Backstage Tour of the national Theatre and on getting cheap tickets


On the 15th of February I was able to take a backstage tour at the National Theatre on the Southbank of London. I was able to do this for free through my school (CAPA international education), but the price for a group ticket is 7.50 pounds and an individual ticket would probably be more.  As part of the tour we started in the Olivier Theatre; NT’s biggest stage. This is where they host their biggest shows. The tour guide was very nice and explained how the theatre was designed and how different parts of the tech worked (like the lifting stage). We then were able to go into the backstage area and see some props for King Lear and another show call Emile and the Detectives. We then went to see the smaller stage they have and took a tour of the workshops where they make and store the props and into a rehearsal room.  We also were able to visit their temporary theatre. The tour was extremely interesting, especially for me who is in to and has done some work for the theatre. I think this would be interesting though, for most people and the tour guide kept us entertained with stories about actors and productions. She was also available for any and all questions and it came up that “standing seats” and “day tickets” are a thing. So…
How to see the theatre for cheap
At the National Theatre shows taking place in their main stage, aka their big productions cost from 15 pounds to 50 pounds. These tickets also often sell out quickly depending on the show.  Tickets for King Lear, for example has been sold out until the end of May since mid-February.  The way to get seats for popular how then is to either get day or standing tickets. For every show every day, NT holds back some tickets. I do not know if these are only the 15 pound tickets that are on the upper balcony (there are two levels and the prime seats are on the lower level) or if other seats are also available. Getting these tickets can be a bit of a struggle. You have to queue early in the morning before the box office opens and 9:30am. Apparently for popular shows, like King Lear, people start lining up at 5:30 am and the last person to get a ticket had been there before 8 am on the day I went.
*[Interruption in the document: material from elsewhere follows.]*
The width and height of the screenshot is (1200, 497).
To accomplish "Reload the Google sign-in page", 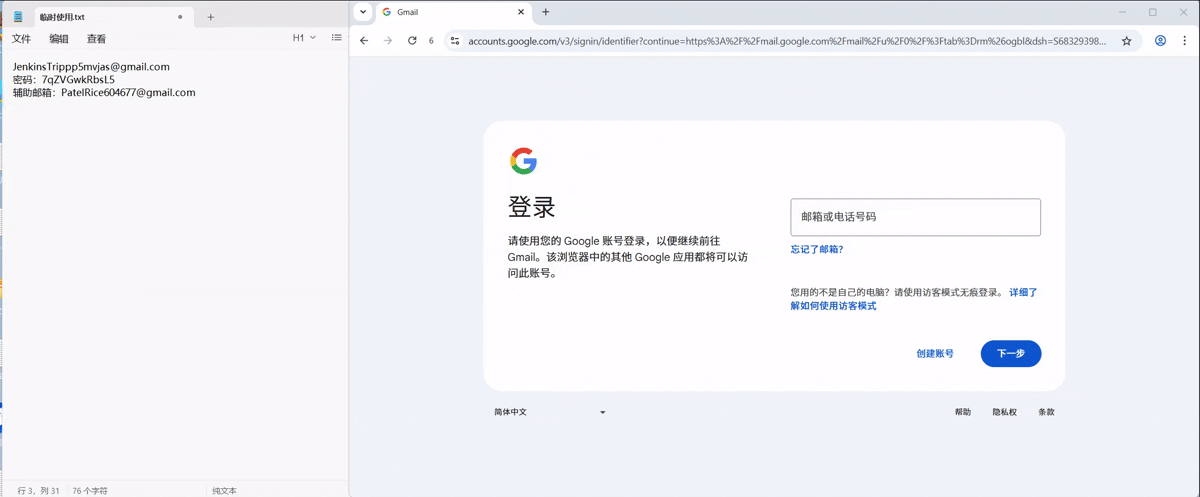I will pos(412,41).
Another way to get to see a show for really cheap is to get standing tickets. Standing tickets are all 5 pounds and can only be bought on the day of the show. Furthermore, they can only be bough if the show is completely sold out, day tickets and all. There must be a limit on how many can be bought, but I do not know.  What happens when you get a standing seat is you must stand on the top level in the back for the entire show, no sitting or kneeling. This means that you must stand for over 3 hours to see King Lear.  Overall though I think this is a good deal.